Nate Robinson has Great TALENTS that we have yet to see, under the right Coach & coaching-system Nate Robinson will be a Starter or Finisher with the majority of NBA Teams in this league. 

This season Rookie Mardy Collins is struggling to show any of his high talents for this Knick club with some decent playingtime off the bench. 

This season Rookie Balkman busted out of the rookie-chains into the 8-Man rotation without any problems. 

The presence of Cato performance on this Knick Roster showed he is definately the 9th-Man off the bench for spot defensive purposes. 

It is up to Coach Isiah Thomas to get his head right and understand his players and their talents with their teammates. 
Examble: 
Crawford plays his best performance with David Lee & Curry as his frontcourt teamates with either Marbury or Nate as his backcourt partner. 
Crawford best performance this season running the Point was when Nate, Balkman, and Lee was on the court with him against any Knick oposition. 
These are small things that needed to be noted by Coach Isiah and his coaching-staff vs certain NBA opositions. 
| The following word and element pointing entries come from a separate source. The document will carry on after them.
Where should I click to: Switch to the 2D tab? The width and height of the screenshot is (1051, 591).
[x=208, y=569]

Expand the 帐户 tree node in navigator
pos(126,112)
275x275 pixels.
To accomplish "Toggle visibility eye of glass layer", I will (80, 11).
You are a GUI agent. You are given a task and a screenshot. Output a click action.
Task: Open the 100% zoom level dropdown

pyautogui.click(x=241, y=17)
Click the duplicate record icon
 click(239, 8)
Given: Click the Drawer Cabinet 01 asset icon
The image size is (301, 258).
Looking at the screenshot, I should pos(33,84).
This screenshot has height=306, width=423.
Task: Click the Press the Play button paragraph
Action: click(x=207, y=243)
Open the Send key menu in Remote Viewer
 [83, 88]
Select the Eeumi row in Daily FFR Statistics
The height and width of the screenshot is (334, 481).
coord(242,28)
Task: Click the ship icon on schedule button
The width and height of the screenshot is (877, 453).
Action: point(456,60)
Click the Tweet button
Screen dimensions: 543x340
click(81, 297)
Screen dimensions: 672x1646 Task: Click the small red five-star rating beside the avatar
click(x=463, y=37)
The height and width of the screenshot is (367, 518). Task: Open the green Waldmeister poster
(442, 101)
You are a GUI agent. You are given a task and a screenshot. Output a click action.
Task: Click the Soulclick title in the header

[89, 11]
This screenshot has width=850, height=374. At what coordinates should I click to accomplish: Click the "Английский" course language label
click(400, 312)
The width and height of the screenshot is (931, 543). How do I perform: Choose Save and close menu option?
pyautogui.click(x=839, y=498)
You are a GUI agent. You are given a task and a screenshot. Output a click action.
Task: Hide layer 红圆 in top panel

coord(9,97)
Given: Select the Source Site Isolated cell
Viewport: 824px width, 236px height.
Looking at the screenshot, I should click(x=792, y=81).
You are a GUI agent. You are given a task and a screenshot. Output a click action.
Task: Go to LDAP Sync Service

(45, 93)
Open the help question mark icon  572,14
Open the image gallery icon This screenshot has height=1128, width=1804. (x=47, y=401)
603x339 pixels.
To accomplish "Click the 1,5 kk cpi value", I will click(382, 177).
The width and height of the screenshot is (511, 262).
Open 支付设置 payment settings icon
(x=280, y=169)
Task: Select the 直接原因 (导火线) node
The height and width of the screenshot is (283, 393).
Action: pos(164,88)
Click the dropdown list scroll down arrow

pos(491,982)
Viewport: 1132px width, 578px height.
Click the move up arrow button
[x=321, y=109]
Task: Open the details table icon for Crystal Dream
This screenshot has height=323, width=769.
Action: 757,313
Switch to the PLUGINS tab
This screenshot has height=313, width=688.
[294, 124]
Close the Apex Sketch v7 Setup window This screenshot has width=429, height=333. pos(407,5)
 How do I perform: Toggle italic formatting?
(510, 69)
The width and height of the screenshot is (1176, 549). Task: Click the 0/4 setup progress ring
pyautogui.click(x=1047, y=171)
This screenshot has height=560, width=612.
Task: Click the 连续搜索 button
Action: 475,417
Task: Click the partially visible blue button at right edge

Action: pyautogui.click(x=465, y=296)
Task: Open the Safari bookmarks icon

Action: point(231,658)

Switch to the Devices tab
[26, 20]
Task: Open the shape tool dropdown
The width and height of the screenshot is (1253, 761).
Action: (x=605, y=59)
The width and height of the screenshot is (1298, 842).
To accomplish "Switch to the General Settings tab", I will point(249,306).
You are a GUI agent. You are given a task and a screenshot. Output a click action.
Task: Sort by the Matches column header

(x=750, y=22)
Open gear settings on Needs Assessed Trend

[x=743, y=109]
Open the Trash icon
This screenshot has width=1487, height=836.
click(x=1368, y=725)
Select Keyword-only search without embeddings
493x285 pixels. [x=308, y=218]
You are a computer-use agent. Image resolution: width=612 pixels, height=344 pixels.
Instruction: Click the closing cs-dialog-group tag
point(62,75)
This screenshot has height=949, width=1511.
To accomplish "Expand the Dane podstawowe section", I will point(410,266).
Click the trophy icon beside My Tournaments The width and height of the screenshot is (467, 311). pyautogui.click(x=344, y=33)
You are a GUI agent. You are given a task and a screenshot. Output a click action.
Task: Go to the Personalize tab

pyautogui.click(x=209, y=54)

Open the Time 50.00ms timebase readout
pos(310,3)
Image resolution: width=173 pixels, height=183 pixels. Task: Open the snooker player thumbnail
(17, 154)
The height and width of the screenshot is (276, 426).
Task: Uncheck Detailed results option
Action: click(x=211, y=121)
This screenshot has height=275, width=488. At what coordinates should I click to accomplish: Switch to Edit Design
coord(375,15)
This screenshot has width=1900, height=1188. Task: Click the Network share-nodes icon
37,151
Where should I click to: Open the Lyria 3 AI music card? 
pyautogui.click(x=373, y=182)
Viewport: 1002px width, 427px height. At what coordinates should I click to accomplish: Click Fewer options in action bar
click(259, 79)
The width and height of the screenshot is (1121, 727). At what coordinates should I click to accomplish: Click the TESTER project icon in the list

So far Coach Isiah Thomas is still experimenting with different players in his Starting lineup after the 33rd game of the season, when he should've had his 8-Man Rotation figured out in the 25th game of the season *(Alot of Knick-Fans and myself have figured out the Best Starting Lineup out of just 6 Knick Players, plus we figured out the best 9 players to fit into a 8-Man rotation). What is taken Isiah Thomas so long??? *


----------